Post
Topic
Board Development & Technical Discussion
Re: Waste of bitcoin addresses
by
witcher_sense
on 06/06/2022, 07:31:00 UTC
Guys, I've read all of your replies, and thank you for them. When I said waste of bitcoin addresses, I meant that I find it a big waste of addresses to change your address for every payment if they are limited (but a huge number). Like wearing a T-shirt only once for every new day, and then never use it again.

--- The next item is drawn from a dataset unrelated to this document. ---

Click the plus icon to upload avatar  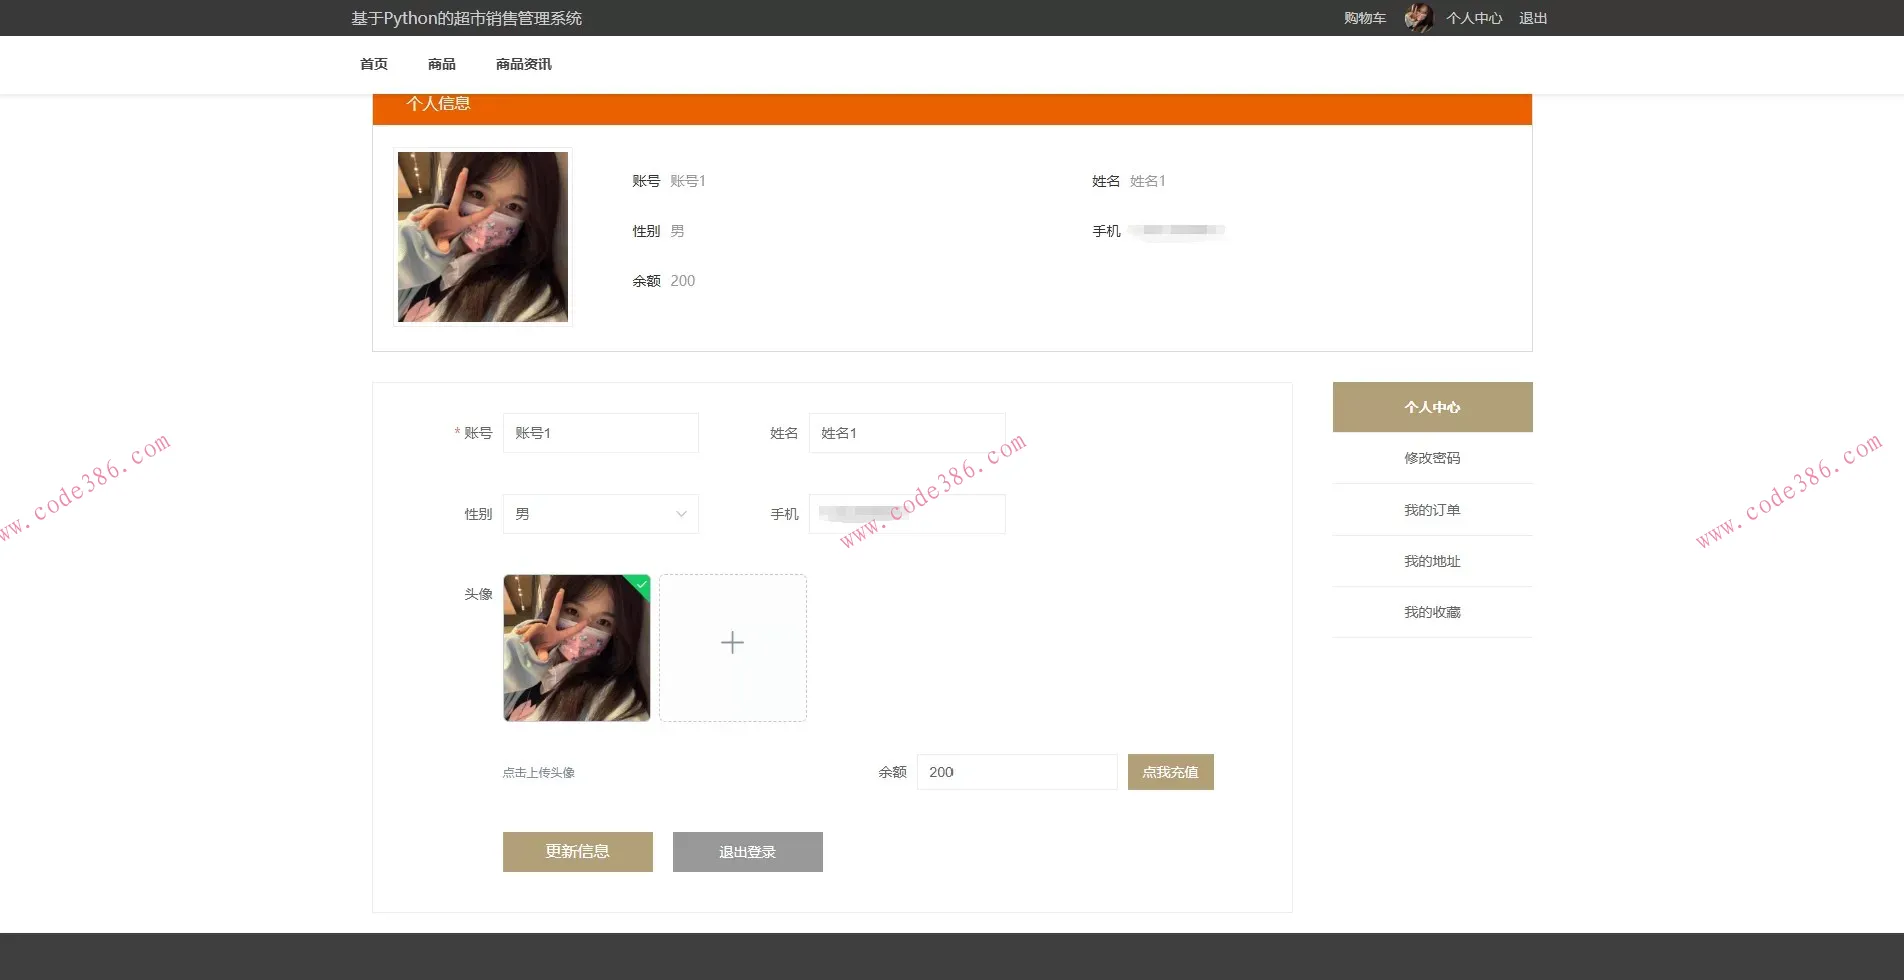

Some people consider Proof-of-Work, a consensus mechanism that requires miners to constantly expend energy in order to find a new block, a waste of resources, but without PoW, bitcoin would have already been captured and destroyed. However, they don't care about possible unintended bad consequences that may come with switching to a less wasteful consensus algorithm because they think bitcoin has no real value at all. Spending any amount of energy on something of no value may be considered a waste of energy. The same rule applies to "waste of bitcoin addresses." If you don't see how non-reuse of addresses benefits your privacy and protects you from other external attacks, you automatically consider it a waste of resources.

But now I've discovered from you a new problem, I didn't know that two different wallets can generate the same address. If this happens (although I know mathematically is almost 0) where do the bitcoins go? To the first wallet that created the address or what?
We will never know where those bitcoins would go because by the time it happens, the universe will have collapsed to non-existence.